Noam's career is a ladder through the defining product orgs of the last two decades: Director of Product Management at Google, then Senior Director of Product Management at Facebook, then CPO at Thumbtack — each move adding scale and ownership. He then took the CPO seat at Superhuman, the $30-per-month, invite-only email client that spent six years building a cult following among productivity-obsessed knowledge workers. That role landed him at Grammarly when Grammarly acquired Superhuman on July 1, 2025, where he now serves as CPO. His public voice is sharpest on the structural questions AI poses for product teams — he appeared on the 20Product Podcast in 2025 to argue about whether the design phase survives in an AI-driven development cycle and which PM responsibilities shrink or grow. The through-line is a career-long focus on consumer and B2B products at scale, now squarely pointed at the question of what product leadership means when AI rewrites the build process. Possibly — his move from Facebook to Thumbtack (a marketplace, not a social platform) signals a preference for products where individual user value is the primary metric.

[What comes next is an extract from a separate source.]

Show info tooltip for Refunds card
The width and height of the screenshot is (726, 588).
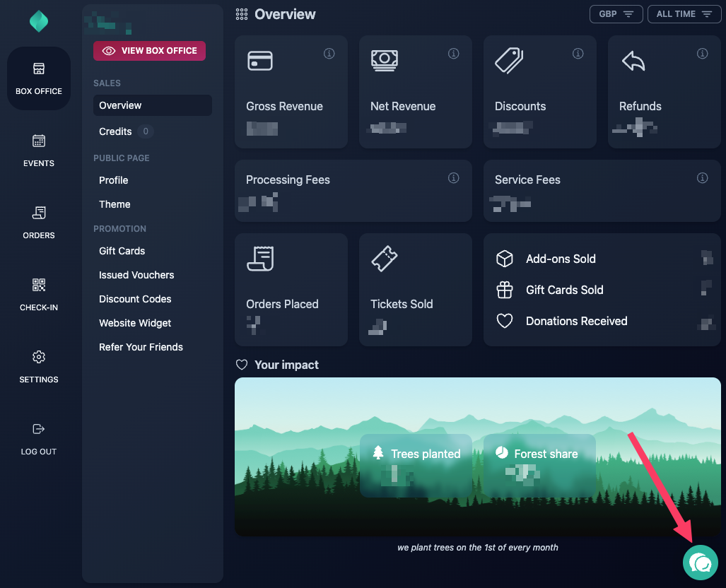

The most recent move: in January 2026, Superhuman integrated Saifr AI agents for scalable, compliant enterprise communication in financial services — a signal that post-acquisition product development is pushing into regulated verticals. In February 2026, Superhuman merged with Rows, extending its surface area beyond email. These moves follow Grammarly's acquisition of Superhuman on July 1, 2025, a deal struck at a price substantially below Superhuman's $825 million August 2021 valuation. The acquisition brought along Superhuman's AI workplace suite — email, tasks, communication tools — and a Superhuman for Sales product with Salesforce and HubSpot integrations. Late 2025 also saw AI updates and a rebranding under the Grammarly umbrella.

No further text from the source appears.